As a grandparent I can see that many young families would benefit from extra help with the cost of childcare, but as a nursery manager I have a more cynical reaction. Some fundamental questions come to mind: Who will benefit? What are the underlying reasons for implementing this? Is it just a ‘vote-catcher’? Why are the most vulnerable members of society (i.e. the 2-year-olds) not included?
However, the main question to ask is: “What are the implications for my nursery?”
The overriding concern for me is that the scheme is underfunded. Despite the revisions to the funding formula and area cost adjustments, many nurseries will continue to find themselves out of pocket. Current funding leaves my nursery approximately £1.50 per hour per child short of real costs. This quickly becomes a vast sum of money when multiplied by the number of three- and four-year-olds who attend.
Unfortunately, information regarding the amount that will be payable for the 30 hours is not yet available. The Pre-School Learning Alliance have produced an online calculator so that it should be possible to establish the amount we are likely to receive and how the rate has been calculated. However, at the moment, this EYNFF calculator is being updated to reflect the Government response to the early years funding consultation.

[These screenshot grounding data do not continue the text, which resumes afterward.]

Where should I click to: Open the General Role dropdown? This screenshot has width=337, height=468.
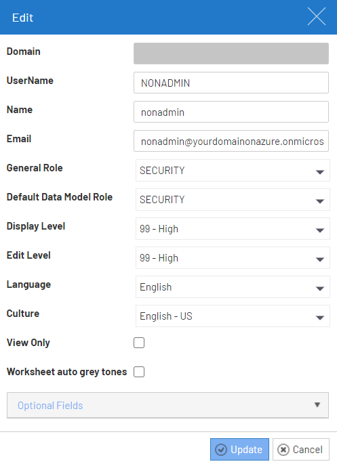coord(233,171)

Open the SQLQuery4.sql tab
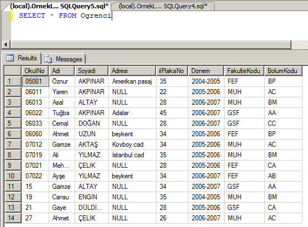coord(163,6)
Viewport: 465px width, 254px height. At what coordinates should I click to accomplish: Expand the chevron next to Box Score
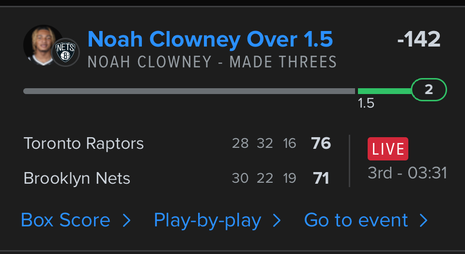[x=126, y=221]
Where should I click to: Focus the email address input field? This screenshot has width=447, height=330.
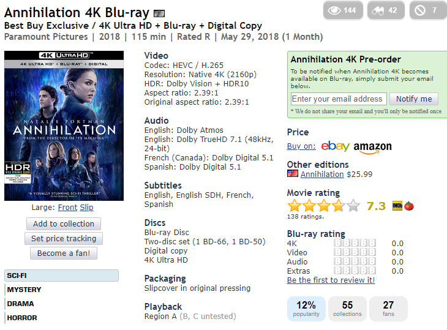[x=339, y=99]
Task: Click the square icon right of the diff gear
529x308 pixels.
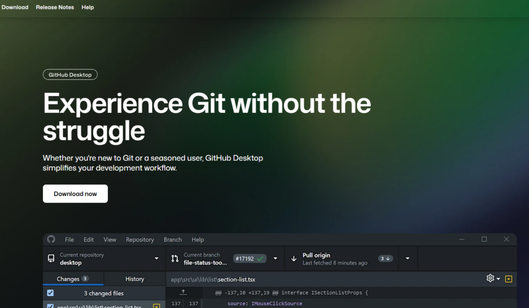Action: tap(508, 279)
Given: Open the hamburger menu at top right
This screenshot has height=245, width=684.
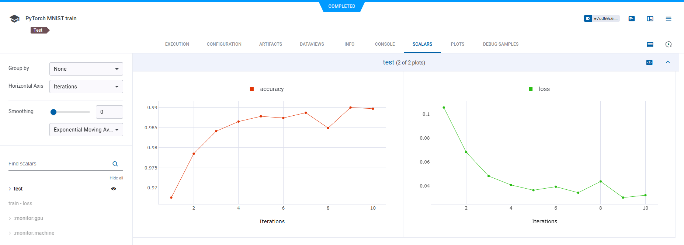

I am aware that in some areas providers will receive more money than current allocations, but there is also the possibility that this could be less. Until these amounts are finalised, providers cannot realistically plan for the future. This is not a good way to run a business and can make providers feel very vulnerable. There is no shortage of publicity about settings which have already closed this year due to financial pressures.
There will be a lot of work for myself and the rest of the team in working out how we manage the allocation of the extra hours. This will include consideration of how to minimise the financial losses and how to physically fit more children into the setting. At the moment, our occupancy is high and there are very few hours available. This may result in parents using other settings, although in this area most nurseries are similarly full.
There will be a number of parents who will not be eligible for the 30 hours of funding, including those who choose not to return to work whilst their child is young. The nursery staff will need to understand the eligibility criteria and advise parents on their options. This will involve training and discussions and could result in parents feeling resentful towards staff if they cannot use the 30 hours.
On the surface, the provision of 30 free hours funding sounds like a brilliant idea. However, if you dig deeper, the reality and implications are far more daunting…
About the author
Wendy Taylor has 40 years’ experience of working with young children, including early years teaching, lecturing, deputy manager of a local Children’s Centre and as the Chief Examiner for CACHE. She is also a co-author of books for students on foundation degree courses and currently manages a day nursery in St Albans, which is attached to Oaklands College.